When to use Deed of Trust
In certain areas of the country, a specific kind of paperwork must be completed when certain kinds of property are bought and sold. This paperwork is commonly referred to as “deed of trust” documentation, although some states may refer to it more commonly as a mortgage agreement. It is important to clarify whether you live in a so-called “deed of trust state” before selling or purchasing real property. Failure to take this proactive step could impact the timeliness and effectiveness of your transaction. As deed of trust documentation and mortgage agreements are not exactly alike, this distinction is consequential.
You may use this deed of trust form when buying or selling real property in a deed of trust state. Specifically, you will use this documentation to designate a trustee to hold the title in question until the loan associated with this purchase is paid off. You will also outline numerous terms specific to your sale transaction, such as contact information for all interested parties, a legal description of the property, repayment schedule, etc. Once this document is complete, you will need to have it notarized in order to give it full legal effect.
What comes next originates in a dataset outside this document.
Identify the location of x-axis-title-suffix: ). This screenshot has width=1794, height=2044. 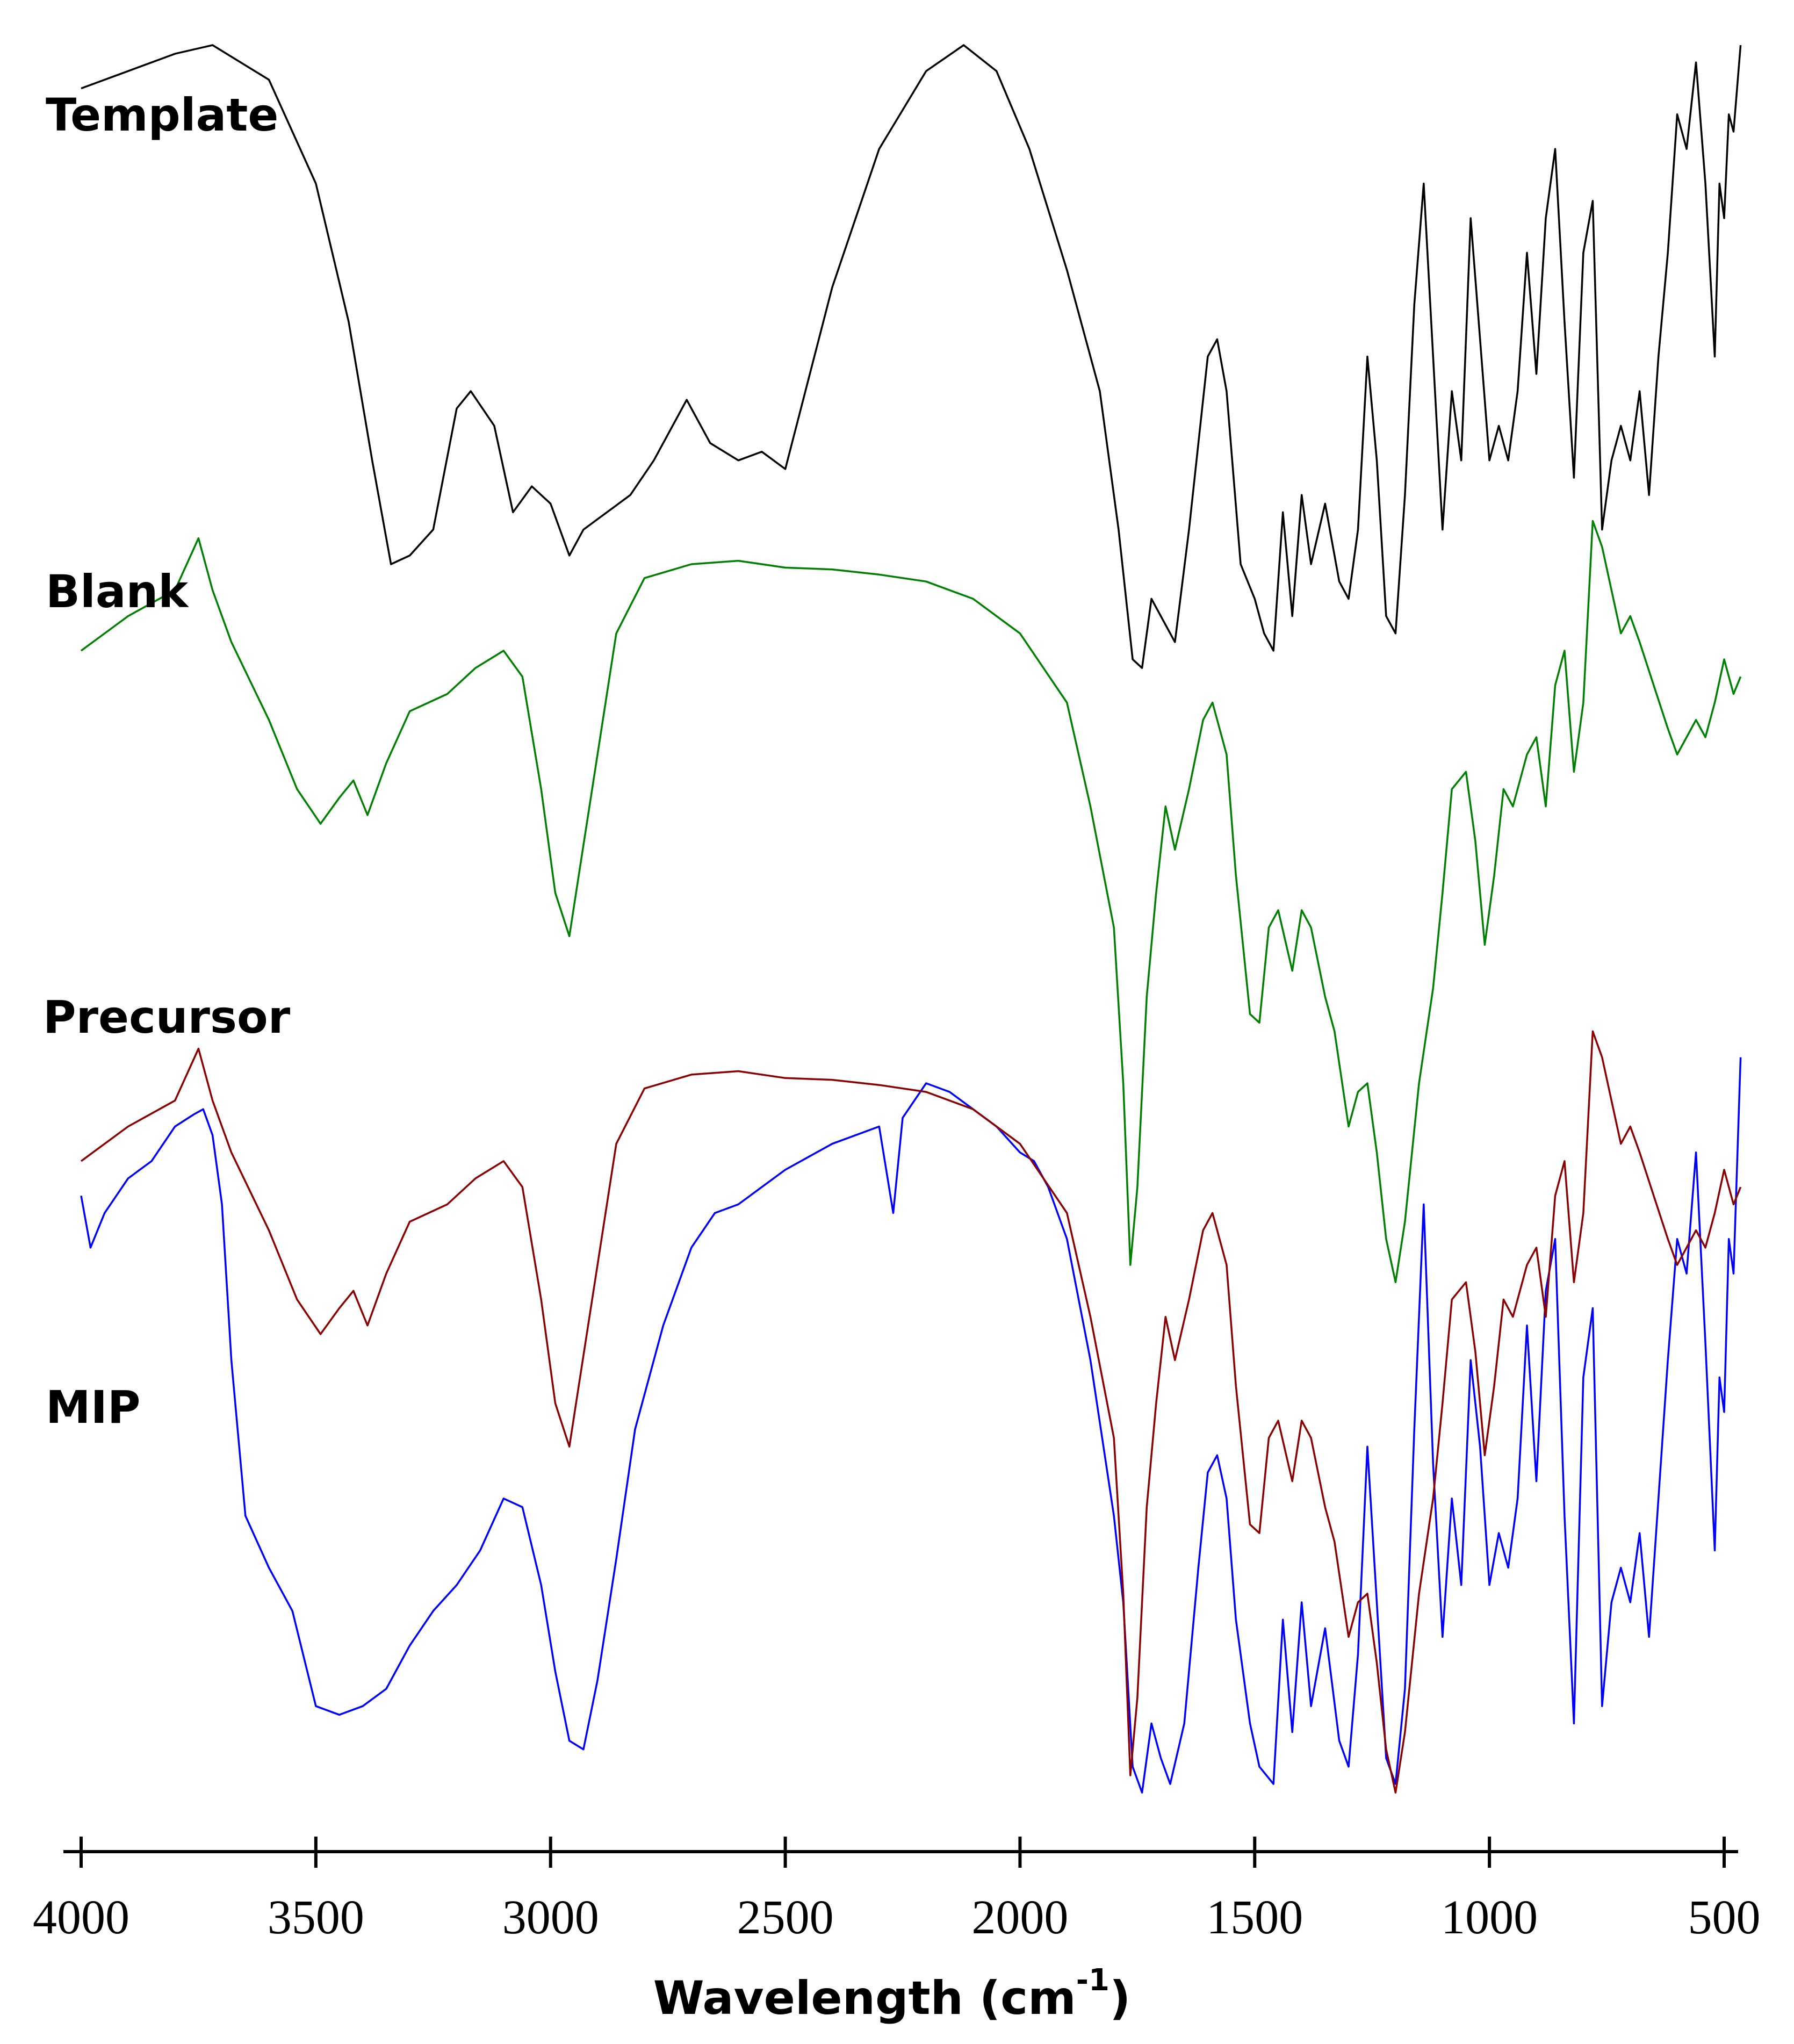
(1120, 1998).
It is important to note that deeds of trust and mortgage agreements are not exactly the same. While both place liens on property so that buyers may secure financing in order to purchase the property in question, deeds of trust require the designation of a trustee, whereas mortgage agreements do not. In addition, deed of trust states do not generally require lenders to go through specific legal processes should they choose to foreclose. If you have questions about the practical consequences of these distinctions, please consult an experienced real estate attorney.